Звезда сериала «Хроники русской революции» рассказал о спорах с Кончаловским, работе в парикмахерской, желании уйти из кино и исполнении заветной мечты

Александр Мизев: «Меня сформировали подростковые бунты»

Актер Александр Мизев становится все поплурянее. За брутальной внешностью скрывается тонкая натура, интересующаяся жизнью во всех проявлениях. О встрече с далай-ламой и работе с Наоми Кэмпбелл, революционерах и гуманизме, брошенных окурках и медитациях с метлой в руках — в эксклюзивном интервью журналу «Атмосфера».

— Александр, в онлайн-кинотеатре Start громкая премьера сериала Андрея Кончаловского «Хроники русской революции», в котором вы играете одну из важных ролей. Как у вас ощущения после просмотра? Это то, чего вы ожидали?

— Безусловно, картинка в голове разнится с тем, что видишь на экране. Мне кажется, это абсолютно всегда и везде так. Для меня неожиданным был ритм кино, почему-то казалось изначально, что картина должна быть динамичнее. Но меня это не смутило. Наоборот, я как-то успокоился и вошел в резонанс с тем, что предлагает режиссер. Это просто другое видение, интересное для меня.

— Да, я тоже обратила на это внимание — как будто снято в духе старого советского кино…

— Я могу отметить, что больше всего меня порадовало в этом ритме — десятисекундные паузы. Они не свойственны нынешним фильмам, особенно снятым для платформ, потому что нужно все время двигать сюжет. В современном кино, как мне кажется, вообще есть тенденция к завышению ритма, чтобы зритель не заскучал, а здесь как будто бы картина дает время подумать, ощутить атмосферу, что-то почувствовать. Мне это очень нравится. Хотя не исключено, что у кого-то будет другое мнение.

— Сейчас уже есть первые отзывы, первые рецензии, в том числе и критические. Например, то, что известные исторические личности, революционеры, такие как Троцкий, Ленин, Гапон, показаны какими-то мелкими жуликами, мошенниками.

— На самом деле я люблю мониторить обратную связь, и да, кто-то действительно считает их мелкими, но у меня как у зрителя такого ощущения не возникло. Мне очень понравилась работа Жени Ткачука, который сыграл Ленина. Он действительно весьма энергичный, харизматичный человек, включенный, заряженный, страстный. И учитывая пассивность многих политиков начала XX века, я не удивлен, что именно за Лениным пошли люди.

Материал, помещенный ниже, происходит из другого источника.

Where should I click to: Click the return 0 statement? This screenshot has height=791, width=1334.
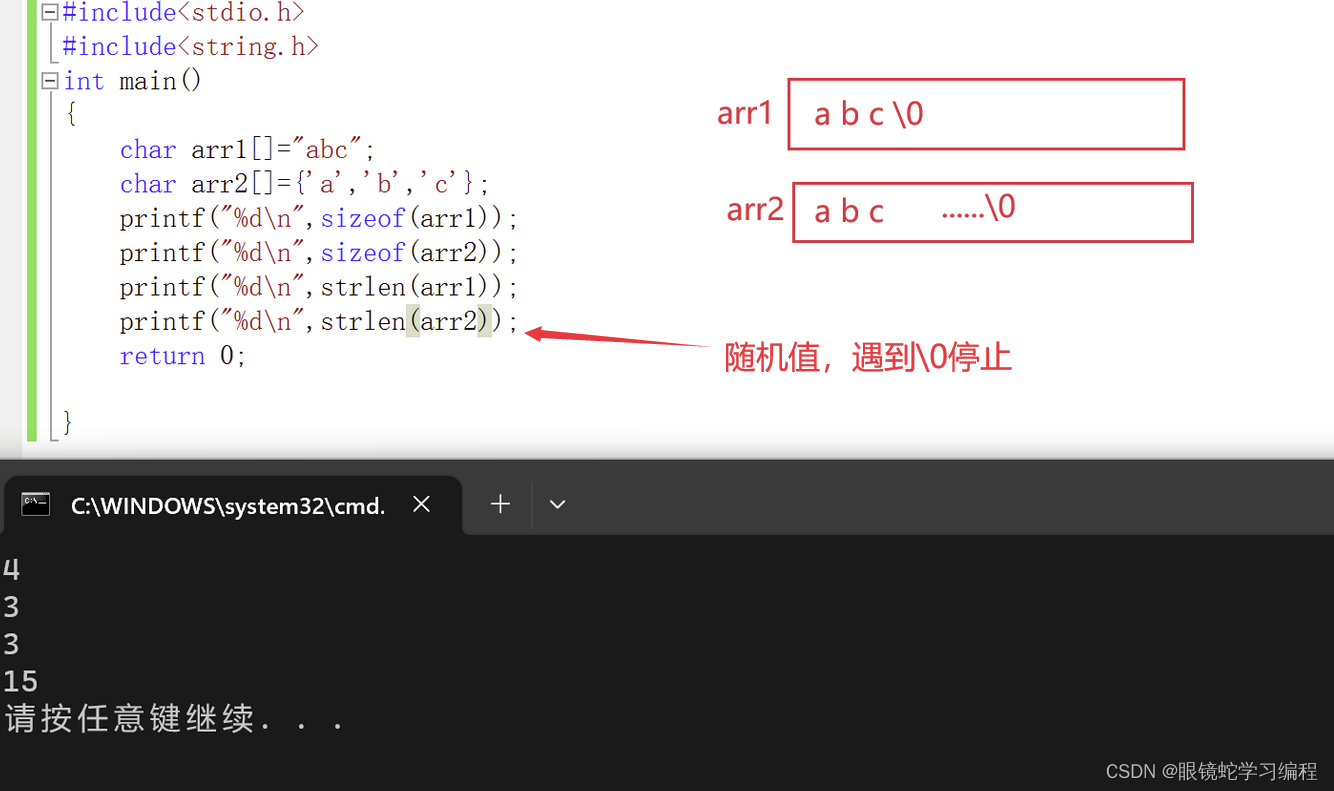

— У вас есть интерес к тому периоду русской истории?

— История со школы мой любимый предмет. Огромный привет передаю своим преподавателям, они уникальные люди. Я сменил много школ за время своей юности. И в каждый из них мне попадались прекрасные учителя. Они очень любили свой предмет, это всегда чувствовалось, поэтому, наверное, я тоже полюбил историю– как зарубежную, как и отечественную. И в целом возможность поучаствовать в историческом проекте для меня огромное удовольствие.

— А к своему герою, революционеру и главе террористической группы Лютеру вы как относитесь?

— Мне было интересно за ним наблюдать. Мне нравится спонтанность моего героя. Та энергия, которую он излучает на экране. Но я бы, наверное, хотел видеть его еще более радикальным в своих проявлениях. Мне кажется, он недостаточно циничен при всей своей циничности. Как говорил великий мастер Леонид Ефимович Хейфец, с которым я иногда общался во время учебы в театральном институте, нужно максимально обострять драматургию, чтобы получить сильный зрительский отклик. Все-таки драматургия — это не повседневная жизнь.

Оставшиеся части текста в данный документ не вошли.